Records contained in a dataset:
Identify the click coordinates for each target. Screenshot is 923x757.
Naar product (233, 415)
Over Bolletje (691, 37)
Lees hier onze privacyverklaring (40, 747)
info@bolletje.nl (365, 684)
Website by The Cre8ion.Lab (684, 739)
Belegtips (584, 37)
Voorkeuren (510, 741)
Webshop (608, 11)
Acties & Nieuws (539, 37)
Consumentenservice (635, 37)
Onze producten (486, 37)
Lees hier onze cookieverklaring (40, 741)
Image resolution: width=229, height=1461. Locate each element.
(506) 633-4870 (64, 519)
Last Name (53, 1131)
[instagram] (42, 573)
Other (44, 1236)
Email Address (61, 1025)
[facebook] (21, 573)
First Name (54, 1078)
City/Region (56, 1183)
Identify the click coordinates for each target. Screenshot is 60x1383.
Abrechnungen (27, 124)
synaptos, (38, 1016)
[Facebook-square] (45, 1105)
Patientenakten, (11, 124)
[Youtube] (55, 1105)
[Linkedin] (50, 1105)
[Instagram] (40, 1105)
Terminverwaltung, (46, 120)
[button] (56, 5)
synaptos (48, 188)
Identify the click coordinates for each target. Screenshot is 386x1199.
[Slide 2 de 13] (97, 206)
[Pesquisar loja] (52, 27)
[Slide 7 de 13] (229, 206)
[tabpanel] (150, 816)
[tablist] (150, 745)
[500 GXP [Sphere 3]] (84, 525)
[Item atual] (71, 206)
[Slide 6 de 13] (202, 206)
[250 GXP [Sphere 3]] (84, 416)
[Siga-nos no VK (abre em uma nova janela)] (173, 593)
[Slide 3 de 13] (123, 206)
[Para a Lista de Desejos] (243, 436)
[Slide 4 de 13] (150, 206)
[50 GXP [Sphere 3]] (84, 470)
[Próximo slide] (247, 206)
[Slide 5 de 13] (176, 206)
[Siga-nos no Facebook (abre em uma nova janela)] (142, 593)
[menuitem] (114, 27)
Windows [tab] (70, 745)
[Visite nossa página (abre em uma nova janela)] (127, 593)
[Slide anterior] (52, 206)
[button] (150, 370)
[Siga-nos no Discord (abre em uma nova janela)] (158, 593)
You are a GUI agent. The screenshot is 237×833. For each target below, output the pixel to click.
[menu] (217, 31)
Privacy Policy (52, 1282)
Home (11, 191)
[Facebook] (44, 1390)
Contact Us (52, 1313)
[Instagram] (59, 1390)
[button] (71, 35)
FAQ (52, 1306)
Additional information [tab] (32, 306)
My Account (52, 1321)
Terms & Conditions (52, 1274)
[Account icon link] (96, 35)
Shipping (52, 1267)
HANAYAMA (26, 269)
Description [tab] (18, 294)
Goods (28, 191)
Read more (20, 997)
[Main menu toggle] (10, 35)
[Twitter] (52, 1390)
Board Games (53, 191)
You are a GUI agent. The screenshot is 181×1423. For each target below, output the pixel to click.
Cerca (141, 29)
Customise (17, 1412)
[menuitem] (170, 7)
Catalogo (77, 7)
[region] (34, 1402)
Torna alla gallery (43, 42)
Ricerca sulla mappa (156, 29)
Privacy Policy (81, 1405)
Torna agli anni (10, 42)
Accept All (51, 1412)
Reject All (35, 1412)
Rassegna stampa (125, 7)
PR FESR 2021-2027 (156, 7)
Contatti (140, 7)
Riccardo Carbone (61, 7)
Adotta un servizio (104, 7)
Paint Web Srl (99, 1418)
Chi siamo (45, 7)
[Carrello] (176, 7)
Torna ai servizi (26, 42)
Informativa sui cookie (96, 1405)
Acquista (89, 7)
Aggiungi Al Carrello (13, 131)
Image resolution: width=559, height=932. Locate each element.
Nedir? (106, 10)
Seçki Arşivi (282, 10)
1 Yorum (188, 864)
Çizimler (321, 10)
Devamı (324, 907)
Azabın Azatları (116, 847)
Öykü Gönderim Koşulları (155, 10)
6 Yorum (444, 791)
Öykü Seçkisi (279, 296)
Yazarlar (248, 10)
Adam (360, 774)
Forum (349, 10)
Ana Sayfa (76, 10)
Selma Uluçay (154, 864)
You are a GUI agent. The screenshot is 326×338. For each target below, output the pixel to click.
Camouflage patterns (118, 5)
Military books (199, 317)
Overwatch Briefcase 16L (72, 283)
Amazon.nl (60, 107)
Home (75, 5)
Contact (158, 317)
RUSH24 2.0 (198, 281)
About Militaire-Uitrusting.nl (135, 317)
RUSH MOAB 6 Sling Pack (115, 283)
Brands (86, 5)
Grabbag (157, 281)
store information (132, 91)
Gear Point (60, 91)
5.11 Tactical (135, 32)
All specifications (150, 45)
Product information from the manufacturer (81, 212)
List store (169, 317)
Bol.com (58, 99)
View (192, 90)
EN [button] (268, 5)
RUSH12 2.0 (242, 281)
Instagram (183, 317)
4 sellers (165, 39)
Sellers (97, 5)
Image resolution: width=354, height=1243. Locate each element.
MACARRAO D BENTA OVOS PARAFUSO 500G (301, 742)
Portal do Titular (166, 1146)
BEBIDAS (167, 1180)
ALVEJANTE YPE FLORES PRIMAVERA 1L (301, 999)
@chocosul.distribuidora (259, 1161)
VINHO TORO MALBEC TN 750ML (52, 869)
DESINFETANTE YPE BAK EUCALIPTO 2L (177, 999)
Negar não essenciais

- **SET EXERCISE**
Update all of the records above by changing every "Identify the click coordinates" to "Find the click coordinates". Leave everything else as it is.

- **FINAL RESULT**
Find the click coordinates for each target. Screenshot is 923x757.
Naar product (233, 415)
Over Bolletje (691, 37)
Lees hier onze privacyverklaring (40, 747)
info@bolletje.nl (365, 684)
Website by The Cre8ion.Lab (684, 739)
Belegtips (584, 37)
Voorkeuren (510, 741)
Webshop (608, 11)
Acties & Nieuws (539, 37)
Consumentenservice (635, 37)
Onze producten (486, 37)
Lees hier onze cookieverklaring (40, 741)
Image resolution: width=229, height=1461. Locate each element.
(506) 633-4870 (64, 519)
Last Name (53, 1131)
[instagram] (42, 573)
Other (44, 1236)
Email Address (61, 1025)
[facebook] (21, 573)
First Name (54, 1078)
City/Region (56, 1183)
Find the click coordinates for each target. Screenshot is 60x1383.
Abrechnungen (27, 124)
synaptos, (38, 1016)
[Facebook-square] (45, 1105)
Patientenakten, (11, 124)
[Youtube] (55, 1105)
[Linkedin] (50, 1105)
[Instagram] (40, 1105)
Terminverwaltung, (46, 120)
[button] (56, 5)
synaptos (48, 188)
Find the click coordinates for each target. Screenshot is 386x1199.
[Slide 2 de 13] (97, 206)
[Pesquisar loja] (52, 27)
[Slide 7 de 13] (229, 206)
[tabpanel] (150, 816)
[tablist] (150, 745)
[500 GXP [Sphere 3]] (84, 525)
[Item atual] (71, 206)
[Slide 6 de 13] (202, 206)
[250 GXP [Sphere 3]] (84, 416)
[Siga-nos no VK (abre em uma nova janela)] (173, 593)
[Slide 3 de 13] (123, 206)
[Para a Lista de Desejos] (243, 436)
[Slide 4 de 13] (150, 206)
[50 GXP [Sphere 3]] (84, 470)
[Próximo slide] (247, 206)
[Slide 5 de 13] (176, 206)
[Siga-nos no Facebook (abre em uma nova janela)] (142, 593)
[menuitem] (114, 27)
Windows [tab] (70, 745)
[Visite nossa página (abre em uma nova janela)] (127, 593)
[Slide anterior] (52, 206)
[button] (150, 370)
[Siga-nos no Discord (abre em uma nova janela)] (158, 593)
You are a GUI agent. The screenshot is 237×833. For each target below, output the pixel to click.
[menu] (217, 31)
Privacy Policy (52, 1282)
Home (11, 191)
[Facebook] (44, 1390)
Contact Us (52, 1313)
[Instagram] (59, 1390)
[button] (71, 35)
FAQ (52, 1306)
Additional information [tab] (32, 306)
My Account (52, 1321)
Terms & Conditions (52, 1274)
[Account icon link] (96, 35)
Shipping (52, 1267)
HANAYAMA (26, 269)
Description [tab] (18, 294)
Goods (28, 191)
Read more (20, 997)
[Main menu toggle] (10, 35)
[Twitter] (52, 1390)
Board Games (53, 191)
You are a GUI agent. The screenshot is 181×1423. For each target below, output the pixel to click.
Cerca (141, 29)
Customise (17, 1412)
[menuitem] (170, 7)
Catalogo (77, 7)
[region] (34, 1402)
Torna alla gallery (43, 42)
Ricerca sulla mappa (156, 29)
Privacy Policy (81, 1405)
Torna agli anni (10, 42)
Accept All (51, 1412)
Reject All (35, 1412)
Rassegna stampa (125, 7)
PR FESR 2021-2027 (156, 7)
Contatti (140, 7)
Riccardo Carbone (61, 7)
Adotta un servizio (104, 7)
Paint Web Srl (99, 1418)
Chi siamo (45, 7)
[Carrello] (176, 7)
Torna ai servizi (26, 42)
Informativa sui cookie (96, 1405)
Acquista (89, 7)
Aggiungi Al Carrello (13, 131)
Image resolution: width=559, height=932. Locate each element.
Nedir? (106, 10)
Seçki Arşivi (282, 10)
1 Yorum (188, 864)
Çizimler (321, 10)
Devamı (324, 907)
Azabın Azatları (116, 847)
Öykü Gönderim Koşulları (155, 10)
6 Yorum (444, 791)
Öykü Seçkisi (279, 296)
Yazarlar (248, 10)
Adam (360, 774)
Forum (349, 10)
Ana Sayfa (76, 10)
Selma Uluçay (154, 864)
You are a GUI agent. The screenshot is 326×338. For each target below, output the pixel to click.
Camouflage patterns (118, 5)
Military books (199, 317)
Overwatch Briefcase 16L (72, 283)
Amazon.nl (60, 107)
Home (75, 5)
Contact (158, 317)
RUSH24 2.0 (198, 281)
About Militaire-Uitrusting.nl (135, 317)
RUSH MOAB 6 Sling Pack (115, 283)
Brands (86, 5)
Grabbag (157, 281)
store information (132, 91)
Gear Point (60, 91)
5.11 Tactical (135, 32)
All specifications (150, 45)
Product information from the manufacturer (81, 212)
List store (169, 317)
Bol.com (58, 99)
View (192, 90)
EN [button] (268, 5)
RUSH12 2.0 (242, 281)
Instagram (183, 317)
4 sellers (165, 39)
Sellers (97, 5)
Image resolution: width=354, height=1243. Locate each element.
MACARRAO D BENTA OVOS PARAFUSO 500G (301, 742)
Portal do Titular (166, 1146)
BEBIDAS (167, 1180)
ALVEJANTE YPE FLORES PRIMAVERA 1L (301, 999)
@chocosul.distribuidora (259, 1161)
VINHO TORO MALBEC TN 750ML (52, 869)
DESINFETANTE YPE BAK EUCALIPTO 2L (177, 999)
Negar não essenciais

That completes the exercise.